Job Title: T&T | Cyber:D&R | SIEM | Consultant | Hyderabad

Job requisition ID :: 75375

Date: Jan 15, 2025

Location: Hyderabad

Designation: Consultant

Entity:

• 3-5 years of experience in 24x7 (rotating shifts) monitoring at a Security Operations centre

• Hands-on experience in security tools such as IBM QRadar, FireEye Anti-APT solution

• Review and triage information security alerts worked by L1, provide analysis, determine and track remediation, and escalate as appropriate

• Desirable to have experience of SOC Monitoring and tirage using SOAR • Knowledge on XDR can be an added advantage

• Knowledge of security concepts such as cyber-attacks and techniques, threat vectors, risk management, incident management etc.

• Fundamental understanding of network traffic analysis including TCP/IP, routing, switching, protocols, etc.

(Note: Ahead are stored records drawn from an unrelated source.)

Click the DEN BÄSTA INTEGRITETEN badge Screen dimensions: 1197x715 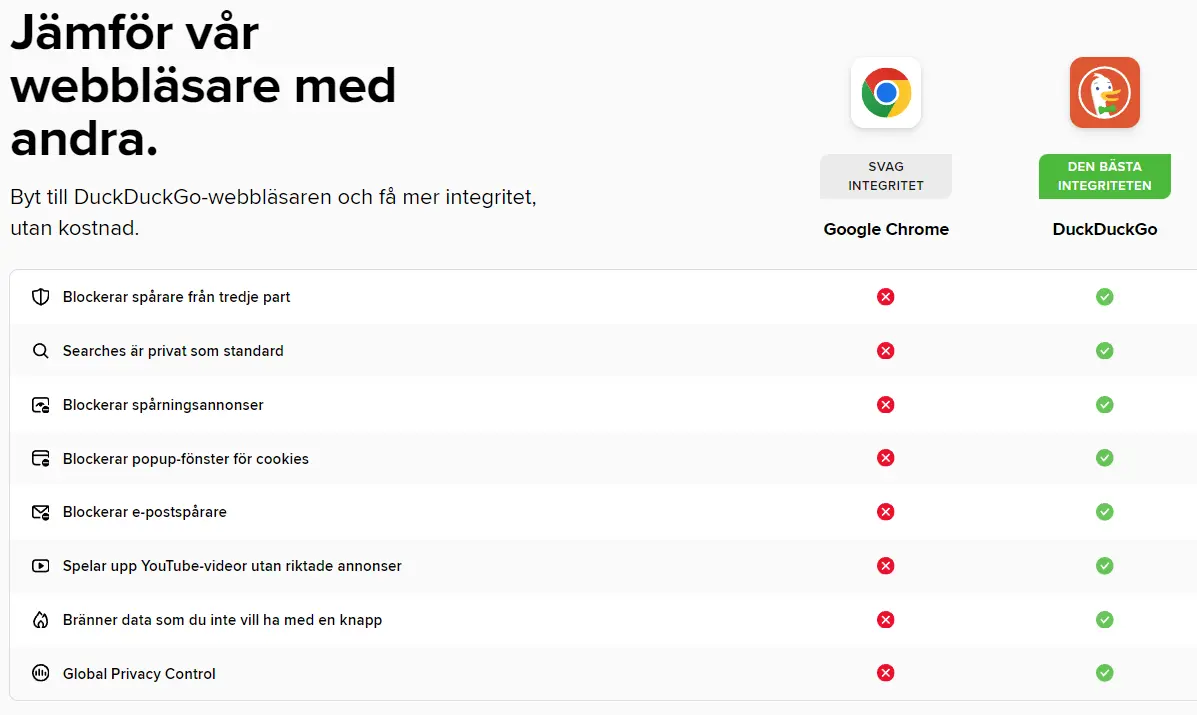click(x=1104, y=176)
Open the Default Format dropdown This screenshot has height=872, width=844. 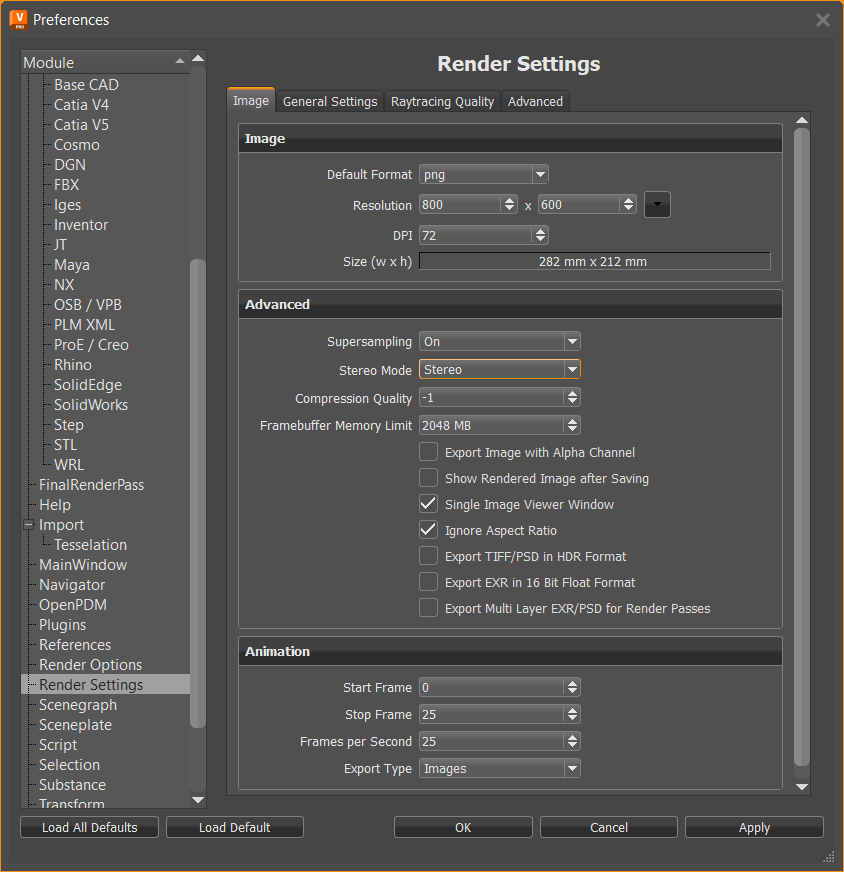pyautogui.click(x=538, y=174)
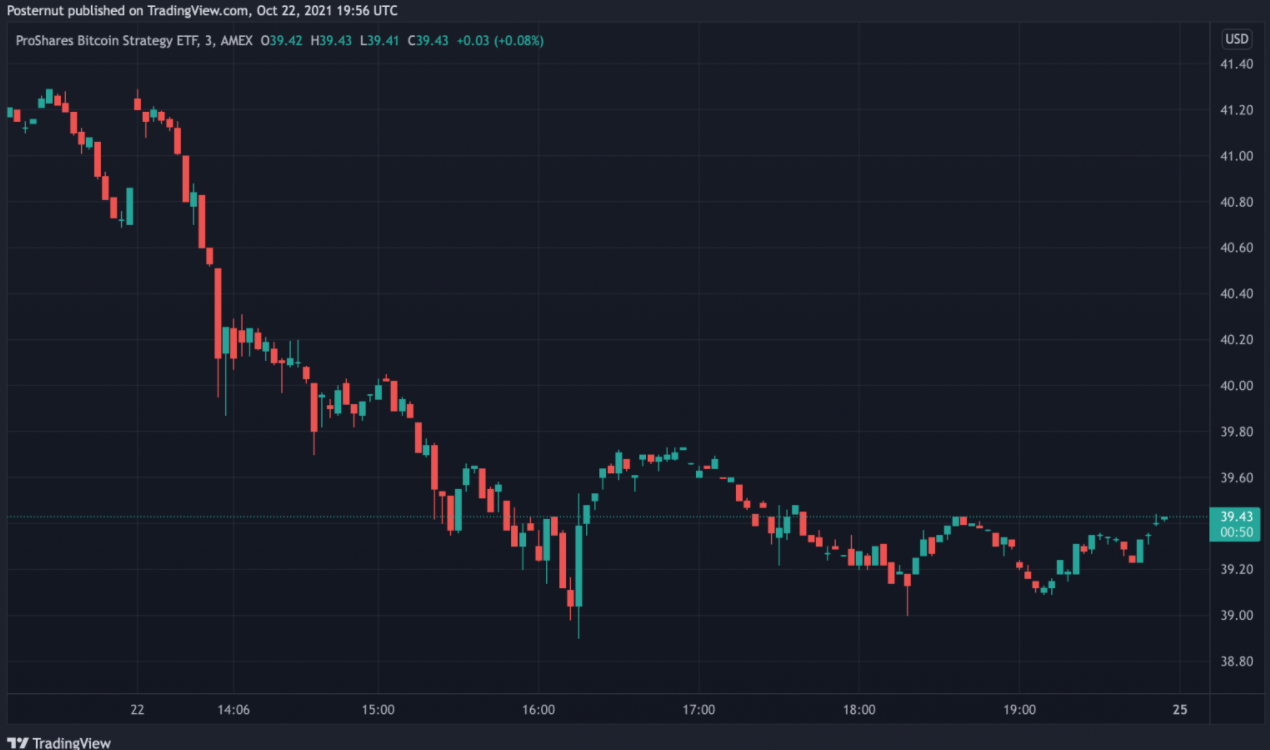Select the USD currency badge
Image resolution: width=1270 pixels, height=750 pixels.
[1236, 39]
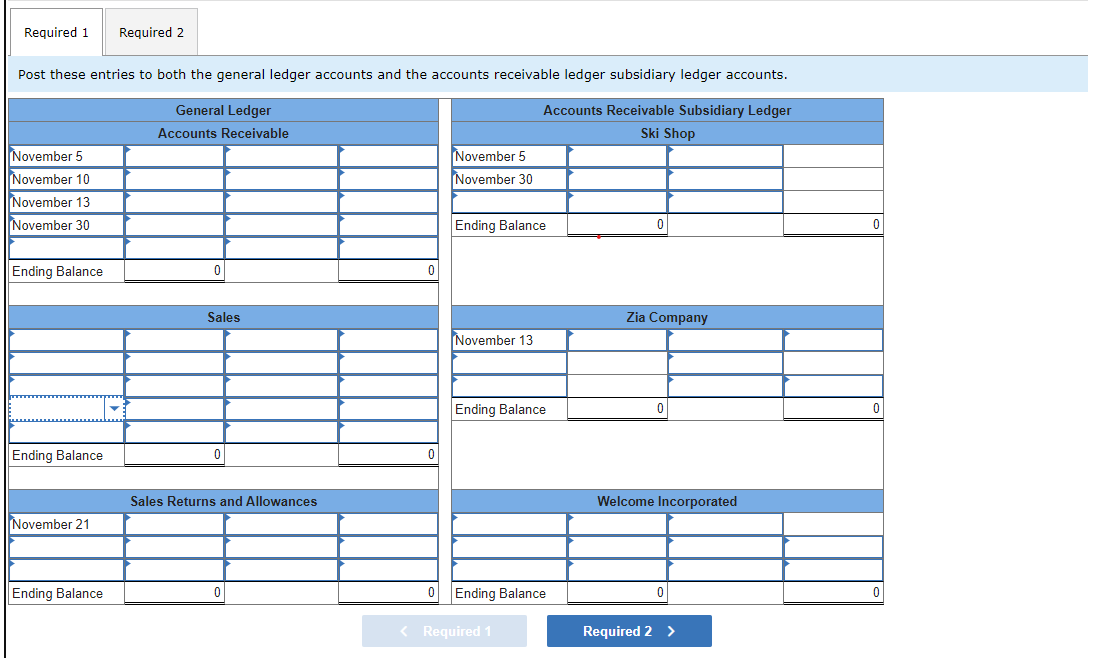Click the Welcome Incorporated Ending Balance cell

point(616,592)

• Reviews the most recent SIEM alerts to see their relevance and urgency. Carries out triage to ensure that a genuine security incident is occurring. Oversees and configures security monitoring tools • Inform L3 team of proactive and reactive actions to minimize false positives

• Maintain, manage, improve and update security incident process and protocol documentation (Run Book) • Strong understanding of Windows event log analysis

• Acts as Security Incident Handler for high-impact cyber security incidents and advanced attacks in accordance with Cyber Kill Chain methodology and incident response process.

• Conducts malware analysis and identification of Indicators of Compromise (IOCs) to evaluate incident scope and associated impact.

• Enhances workflow and processes driving incident response and mitigation efforts • Practical understanding of exploits, vulnerabilities, computer network intrusions, adversary tactics, exfiltration techniques and common knowledge

• Demonstrate proficiency in the Incident Response Process as well as the performance of threat hunting and SOC operations.

• Log analysis across disparate log sources, prioritize and differentiate between potential intrusion attempts and false alarms

• Sound understanding of different attack frameworks like Kill Chain & MITRE & ability to utilize them for incident response & reporting.